All lanes : Anti-IL-33 antibody [EPR17831] (ab187060) at 1/1000 dilution

Lane 1 : RAW 264.7 (mouse macrophage cell line transformed with Abelson murine leukemia virus) whole cell lysate
Lane 2 : RAW 264.7 treated with 50 nM Phorbol-12-myristate-13-acetate (PMA) and 5 ug/ml lipopolysaccharide (LPS) for 24 hours, whole cell lysate

Lysates/proteins at 10 µg per lane.

Secondary
All lanes : Goat Anti-Rabbit IgG H&L (HRP) (ab97051)

Developed using the ECL technique.

Predicted band size: 30 kDa
Observed band size: 33 kDa why is the actual band size different from the predicted?

Blocking/Dilution: 5% NFDM/TBST

Exposure: 3 minutes

IL-33 expression is induced by LPS treatment of PMA-differentiated RAW 264.7 cells (PMID 19559631; PMID 19933859).

All lanes : Anti-IL-33 antibody [EPR17831] (ab187060) at 1/1000 dilution

Lane 1 : Rat lung tissue lysate at 20 µg
Lane 2 : Mouse lung tissue lysate at 10 µg

Secondary
Lane 1 : Goat Anti-Rabbit IgG H&L (HRP) (ab97051) at 1/100000 dilution
Lane 2 : Goat Anti-Rabbit IgG H&L (HRP) (ab97051) at 1/20000 dilution

Developed using the ECL technique.

Predicted band size: 30 kDa
Observed band size: 30 kDa

Blocking/Dilution: 5% NFDM/TBST

Exposure: 3 minutes

Flow Cytometry analysis of RAW 264.7 (Mouse Abelson murine leukemia virus-induced tumor macrophage) treated with 50nM PMA and 5μg/ml LPS for 24h (Red) / Untreated control (Green) labeling IL-33 with ab187060 at 1/500 dilution. Goat anti rabbit IgG (Alexa Fluor^® 488, ab150077) at 1/2000 was used as the secondary antibody. Cells were fixed with 4% paraformaldehyde and permeabilised with 0.1% Tween-20. Isotype control - Rabbit monoclonal IgG (ab172730) (Black). Unlabelled control - Cell without incubation with primary antibody and secondary antibody (Blue).

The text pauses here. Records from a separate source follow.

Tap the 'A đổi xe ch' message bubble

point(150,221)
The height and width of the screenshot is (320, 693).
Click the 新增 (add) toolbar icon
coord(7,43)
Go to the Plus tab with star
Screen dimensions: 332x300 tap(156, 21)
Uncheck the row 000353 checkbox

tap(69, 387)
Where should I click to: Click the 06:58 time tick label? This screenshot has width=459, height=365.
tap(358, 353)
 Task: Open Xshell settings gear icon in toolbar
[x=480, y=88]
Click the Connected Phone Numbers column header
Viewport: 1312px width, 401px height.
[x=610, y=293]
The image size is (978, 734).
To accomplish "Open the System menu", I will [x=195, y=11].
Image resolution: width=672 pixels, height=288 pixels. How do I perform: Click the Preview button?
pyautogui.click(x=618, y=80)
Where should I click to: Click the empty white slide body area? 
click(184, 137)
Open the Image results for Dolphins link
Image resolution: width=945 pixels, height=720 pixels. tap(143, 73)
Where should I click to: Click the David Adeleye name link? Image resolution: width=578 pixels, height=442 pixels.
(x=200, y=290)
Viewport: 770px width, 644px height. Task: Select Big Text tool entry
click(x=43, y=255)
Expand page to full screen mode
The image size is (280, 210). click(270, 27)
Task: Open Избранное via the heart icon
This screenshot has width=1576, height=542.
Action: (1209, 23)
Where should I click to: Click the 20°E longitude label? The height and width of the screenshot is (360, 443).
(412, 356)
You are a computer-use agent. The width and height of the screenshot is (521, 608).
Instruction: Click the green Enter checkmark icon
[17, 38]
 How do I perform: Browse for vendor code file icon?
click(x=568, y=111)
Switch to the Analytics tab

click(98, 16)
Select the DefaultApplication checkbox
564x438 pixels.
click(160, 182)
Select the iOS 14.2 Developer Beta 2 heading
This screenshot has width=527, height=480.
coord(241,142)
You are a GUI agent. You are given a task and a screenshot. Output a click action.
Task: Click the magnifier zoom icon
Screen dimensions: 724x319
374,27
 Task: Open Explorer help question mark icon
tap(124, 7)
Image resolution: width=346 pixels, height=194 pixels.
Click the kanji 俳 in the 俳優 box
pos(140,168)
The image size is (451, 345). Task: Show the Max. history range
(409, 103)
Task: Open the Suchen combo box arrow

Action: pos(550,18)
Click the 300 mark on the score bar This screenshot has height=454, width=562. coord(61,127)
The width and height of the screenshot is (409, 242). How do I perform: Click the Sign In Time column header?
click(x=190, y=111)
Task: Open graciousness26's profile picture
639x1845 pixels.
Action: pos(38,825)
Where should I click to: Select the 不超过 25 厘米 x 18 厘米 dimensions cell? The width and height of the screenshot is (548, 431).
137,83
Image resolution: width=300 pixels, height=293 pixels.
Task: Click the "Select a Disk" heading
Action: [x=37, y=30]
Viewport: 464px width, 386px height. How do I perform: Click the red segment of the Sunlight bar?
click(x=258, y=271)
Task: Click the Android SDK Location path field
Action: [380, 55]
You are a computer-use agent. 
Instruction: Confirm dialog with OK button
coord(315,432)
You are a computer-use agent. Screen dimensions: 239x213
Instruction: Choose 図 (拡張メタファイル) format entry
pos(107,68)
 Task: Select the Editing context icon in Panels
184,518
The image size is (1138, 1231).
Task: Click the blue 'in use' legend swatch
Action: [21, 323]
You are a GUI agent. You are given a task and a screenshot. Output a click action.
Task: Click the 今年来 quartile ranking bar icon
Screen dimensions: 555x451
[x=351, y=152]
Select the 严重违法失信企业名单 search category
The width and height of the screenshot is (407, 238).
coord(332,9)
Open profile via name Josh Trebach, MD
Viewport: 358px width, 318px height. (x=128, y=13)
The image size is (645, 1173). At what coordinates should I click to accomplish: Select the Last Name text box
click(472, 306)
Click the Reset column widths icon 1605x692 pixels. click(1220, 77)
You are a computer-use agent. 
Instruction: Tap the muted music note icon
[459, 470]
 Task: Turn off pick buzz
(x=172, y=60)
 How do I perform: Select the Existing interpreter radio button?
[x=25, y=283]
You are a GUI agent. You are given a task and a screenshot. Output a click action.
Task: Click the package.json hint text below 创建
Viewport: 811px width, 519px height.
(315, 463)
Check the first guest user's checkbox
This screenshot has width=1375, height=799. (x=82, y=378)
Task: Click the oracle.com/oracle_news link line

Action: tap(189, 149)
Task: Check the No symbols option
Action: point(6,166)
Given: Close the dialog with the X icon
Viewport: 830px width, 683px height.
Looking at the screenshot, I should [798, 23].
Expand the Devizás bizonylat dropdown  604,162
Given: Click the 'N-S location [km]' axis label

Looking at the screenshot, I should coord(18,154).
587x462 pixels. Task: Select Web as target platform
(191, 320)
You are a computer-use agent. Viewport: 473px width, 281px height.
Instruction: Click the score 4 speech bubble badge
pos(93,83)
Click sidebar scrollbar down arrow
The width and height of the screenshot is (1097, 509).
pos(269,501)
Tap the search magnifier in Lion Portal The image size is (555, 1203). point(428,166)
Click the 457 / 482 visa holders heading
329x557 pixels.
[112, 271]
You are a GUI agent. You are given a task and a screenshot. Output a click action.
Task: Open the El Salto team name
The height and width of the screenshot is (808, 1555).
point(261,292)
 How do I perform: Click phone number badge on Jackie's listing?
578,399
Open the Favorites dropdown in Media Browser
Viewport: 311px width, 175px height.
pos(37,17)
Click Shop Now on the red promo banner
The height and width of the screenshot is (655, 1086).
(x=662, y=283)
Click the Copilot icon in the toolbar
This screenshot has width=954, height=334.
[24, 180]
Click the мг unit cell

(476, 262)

Immunohistochemical analysis of paraffin-embedded mouse spleen tissue labeling IL33 with ab187060 at 1/2000 dilution, followed by Rabbit specific IHC polymer detection kit HRP/DAB (ab209101), ready to use. Nuclear staining in endothelial cells of mouse spleen is observed (PMID: 12819012). Counter stained with Hematoxylin.

Secondary antibody only control: Used PBS instead of primary antibody, secondary antibody is Rabbit specific IHC polymer detection kit HRP/DAB (ab209101), ready to use.

Perform heat mediated antigen retrieval before commencing with IHC staining protocol.

Immunohistochemical analysis of paraffin-embedded rat spleen tissue labeling IL33 with ab187060 at 1/2000 dilution, followed by Rabbit specific IHC polymer detection kit HRP/DAB (ab209101), ready to use. Nuclear staining in endothelial cells of rat spleen is observed (PMID: 12819012). Counter stained with Hematoxylin.

Secondary antibody only control: Used PBS instead of primary antibody, secondary antibody is Rabbit specific IHC polymer detection kit HRP/DAB (ab209101), ready to use.

Perform heat mediated antigen retrieval before commencing with IHC staining protocol.

Immunofluorescent analysis of 4% paraformaldehyde-fixed, 0.1% Triton X-100 permeabilized RAW 264.7 (mouse macrophage cell line transformed with Abelson murine leukemia virus) cells labeling IL33 with ab187060 at 1/500 dilution, followed by Goat Anti-Rabbit IgG H&L (Alexa Fluor^® 488) (ab150077) secondary antibody at 1/1000 dilution (green). Confocal image showing increased nuclear staining in RAW 264.7 cells treated with 50 nM Phorbol-12-myristate-13-acetate (PMA) and 5 µg/ml Lipopolysaccharide for 24h.

The nuclear counter stain is DAPI (blue). Tubulin is detected with Anti-alpha Tubulin antibody [DM1A] - Microtubule Marker (Alexa Fluor^® 594) (ab195889) at 1/200 dilution (red).

Secondary antibody only control: Used PBS instead of primary antibody, secondary antibody is Goat Anti-Rabbit IgG H&L (Alexa Fluor^® 488) (ab150077) at 1/1000 dilution.